10
   

schlepp

 
 
Nodus1
 
Reply Fri 22 May, 2015 10:40 am
Hi,
I am a short story writer (amateur), from Scotland. I'd like to use the verb 'schlepp' in a story. I want to describe someone moving in a slow and dissatisfied manner. This is the sentence I use it in: 'He schlepped down the steps of stone to the basement’s inky gloom, hearing Doreen shouting something indistinct.' I would be very grateful if someone could tell me if 1) I have the correct meaning for schlepp and 2) It works in the context of this sentence.
Thanks in advance for any assistance with this matter.
 
jespah
 
  6  
Reply Fri 22 May, 2015 10:44 am
@Nodus1,
You don't have the right definition.

Schlepp actually means to drag or wearily carry. You schlepp shopping bags, that sort of thing.

Google Translate claims that to plod in Yiddish is toptshen. I'm assuming you're essentially looking for a word like plod. Are you?
fresco
 
  1  
Reply Fri 22 May, 2015 01:00 pm
@jespah,
I understood it also to mean "to drag yourself" as in "I have to schlepp up three flights of stairs to visit my brother ". Is that right ?
jespah
 
  1  
Reply Fri 22 May, 2015 01:03 pm
@fresco,
Y'know, you're right. It can be reflexive like that. "We schlepped out to Brooklyn." I stand corrected. Thank you for the reminder.
Walter Hinteler
 
  2  
Reply Fri 22 May, 2015 01:38 pm
@jespah,
The German verb schleppen, which is the origin of schlep means "to drag sth.", "to carry", "to pull", "to tow" ... and "to shlep" Wink
Walter Hinteler
 
  1  
Reply Fri 22 May, 2015 01:48 pm
@Walter Hinteler,
Quote:
The recent embrace of schlep by The Times, Post and Journal shows that the dictionary’s incorporation of the word was a wise decision. The verb comes from the German sleppen, adopted with that meaning in the Yiddish schlepn or schlep, meaning “to drag, haul, lug.” “In Yiddish, the verb shlep is standard,” the lexicographer Sol Steinmetz, who spells the verb without the c, informs me, “with the literal meaning of ‘a pull, drag or jerk.’ Our slang meaning — ‘He’s such a shlep!’ — is an English innovation, either a figurative use of the Yiddish word or an adaption of the Yiddish shleper, meaning ‘a bum, tramp, beggar.’ The phrase ‘an ordinary shlep,’ as used in The Times, can be rendered in plain English as ‘an ordinary jerk,’ and the use of the slang phrase in the editorial seems to be an attempt to soften the serious message with a touch of New York humor.”
Source
glitterbag
 
  1  
Reply Fri 22 May, 2015 02:00 pm
@Walter Hinteler,
Another way Ive heard it used: I had to schlep all over looking for (take your pick), or Im tired of schleping you back and forth.
0 Replies
 
ehBeth
 
  3  
Reply Fri 22 May, 2015 02:36 pm
@Nodus1,
schlepping down the stairs doesn't feel right

you can definitely schlep up stairs ... you get the dragging feeling there

________

separately, it seems weird (to me) to use it in the same sentence with Doreen - which doesn't seem like a Yiddish kinda name


(all my Doreens are from the Caribbean)
0 Replies
 
Roberta
 
  5  
Reply Fri 22 May, 2015 10:22 pm
It's possible to schlepp down stairs, up stairs, or on level ground. Schlepping has more to do with the state of the schlepper than with what this person is walking on.

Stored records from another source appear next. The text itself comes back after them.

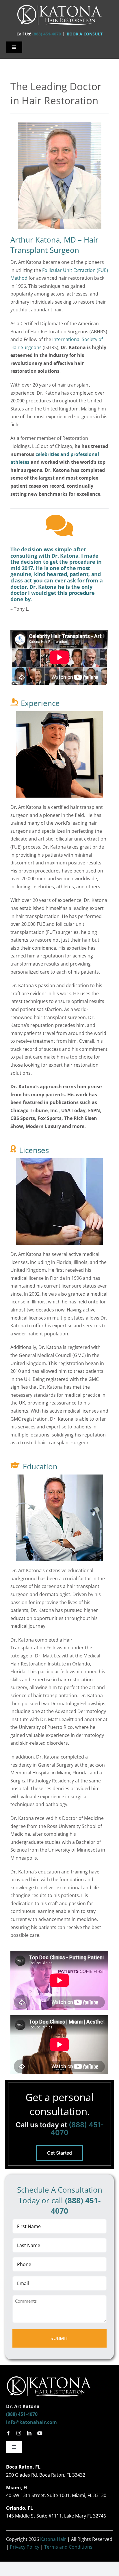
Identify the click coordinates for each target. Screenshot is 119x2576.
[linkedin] (29, 2433)
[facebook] (8, 2433)
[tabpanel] (59, 923)
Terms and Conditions (68, 2547)
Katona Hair (53, 2539)
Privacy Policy (24, 2547)
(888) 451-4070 (46, 34)
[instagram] (18, 2433)
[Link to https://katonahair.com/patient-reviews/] (59, 525)
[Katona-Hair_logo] (59, 5)
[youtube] (39, 2433)
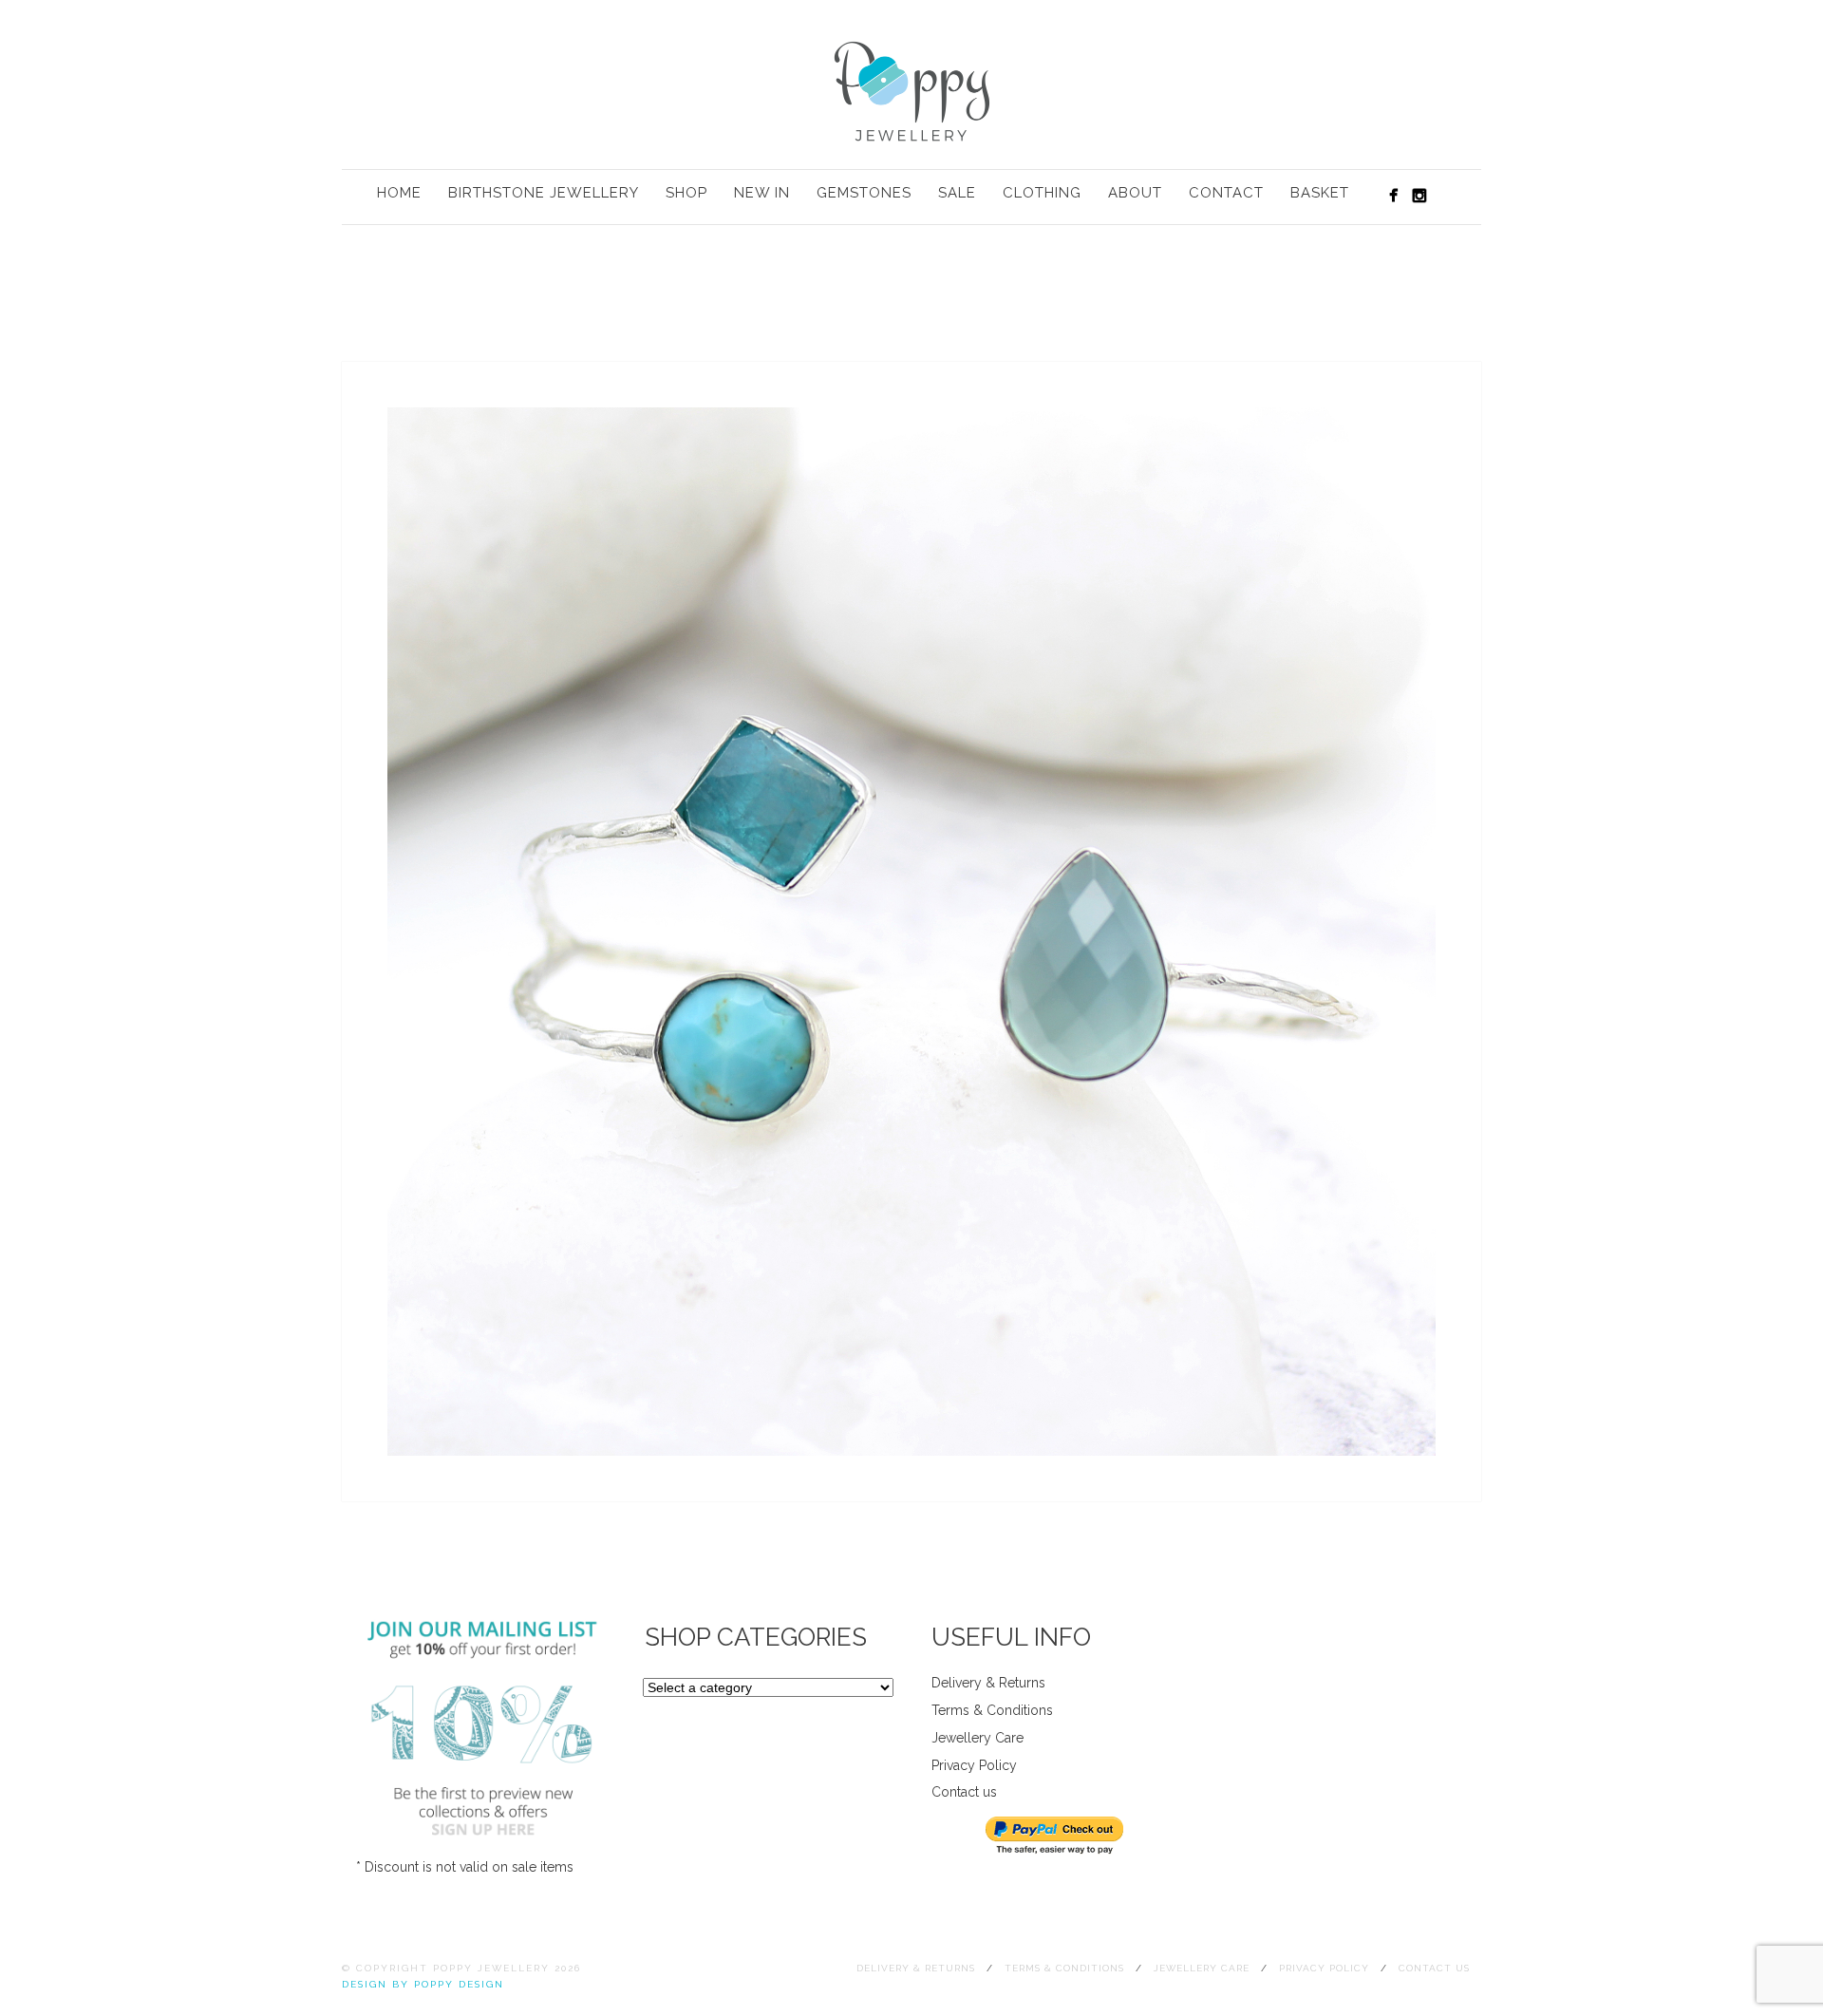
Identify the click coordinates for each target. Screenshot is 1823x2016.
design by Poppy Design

'He schlepped down the steps of stone to the basement’s inky gloom, hearing Doreen shouting something indistinct.'

I would change this sentence. Schlepp is an informal term. "Basement's inky gloom" sounds literary to me.
0 Replies
 
Ragman
 
  1  
Reply Sat 23 May, 2015 07:35 am
@Nodus1,
on a slightly different direction, consider your audience. If it's for a Scottish audience, using Yiddish-ism's might leave them scratching their wee heads. As it so happens, I have a friend who is a Glaswegian and is Jewish and understands Yiddish; however, she's among a small minority, though.

Using a common Yiddish expression is cute and fun, but if your audience is non-Jews and also knows no Yiddish, you could be leaving them in the weeds.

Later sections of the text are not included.